HTTPArchive / cwv-tech-report

Core Web Vitals Technology Report
https://cwvtech.report
32 stars 2 forks source link

Investigate missing adoption of Hostinger #24

Closed rviscomi closed 1 year ago

rviscomi commented 2 years ago

Hostinger exists as a supported technology in Wappalyzer, but we're not detecting any pages that use them.

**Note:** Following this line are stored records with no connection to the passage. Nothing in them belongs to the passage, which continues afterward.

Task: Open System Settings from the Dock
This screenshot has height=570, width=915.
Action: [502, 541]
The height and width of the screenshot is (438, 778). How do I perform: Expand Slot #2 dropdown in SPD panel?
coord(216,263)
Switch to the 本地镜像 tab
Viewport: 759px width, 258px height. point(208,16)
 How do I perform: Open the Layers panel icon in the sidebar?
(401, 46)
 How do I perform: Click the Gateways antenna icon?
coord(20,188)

Looking at the Wappalyzer source code, this technology seems to be using an unusual detection method (DNS):

https://github.com/wappalyzer/wappalyzer/blob/c4704aa76175a98d4212bcaa126ceb1473e51e8e/src/technologies/h.json#L888-L902

@pmeenan is that something that is supported by the WPT agent's driver code?

cc @ThierryA

pmeenan commented 2 years ago

No, the DNS code path isn't wired up in the agent (and doing it would probably be a fairly big change to the order the agent does things).

WPT does do a DNS pass for the base page though and logs the authoritative DNS for the origin:

base_page_dns_server: "any1.hostinger.com",

As well as a reverse-IP lookup on the origin IP (and any CNAME that the origin uses):

base_page_ip_ptr: "", base_page_cname: "",

If you're looking for hosting information, that's probably the more reliable way to do it.

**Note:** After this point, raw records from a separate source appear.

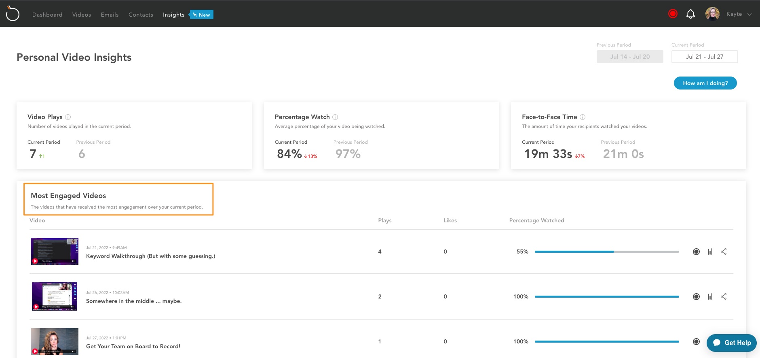
Task: Open the Current Period date range selector
Action: (705, 57)
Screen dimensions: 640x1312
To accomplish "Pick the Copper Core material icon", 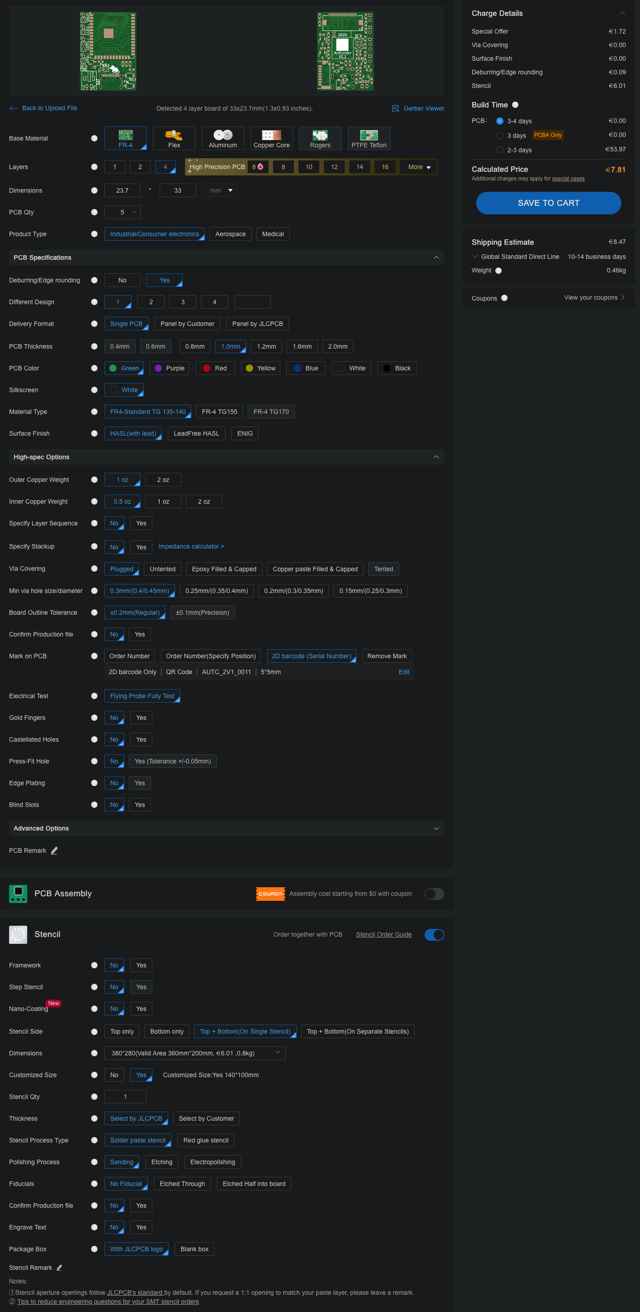I will [x=271, y=135].
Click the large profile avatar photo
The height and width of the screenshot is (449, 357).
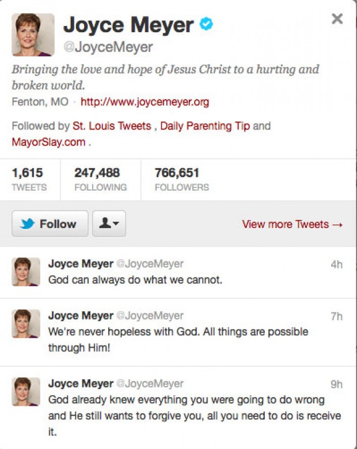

Can open a WPT agent issue to do the DNS work before running wappalyzer but I'm not sure it will fly because they are currently done in parallel and it will slow down tests.

rviscomi commented 2 years ago

Thanks for looking into it. I suppose it can't hurt to open the issue on the WPT side to at least track the limitation and explore alternatives.

It's gross but I suppose it's possible that we can backstop some of these missing detections on the HA side using that host metadata. For example, in the Dataflow pipeline and test each page against Wappalyzer's DNS rules and emulate the Wappalyzer detections in the HAR.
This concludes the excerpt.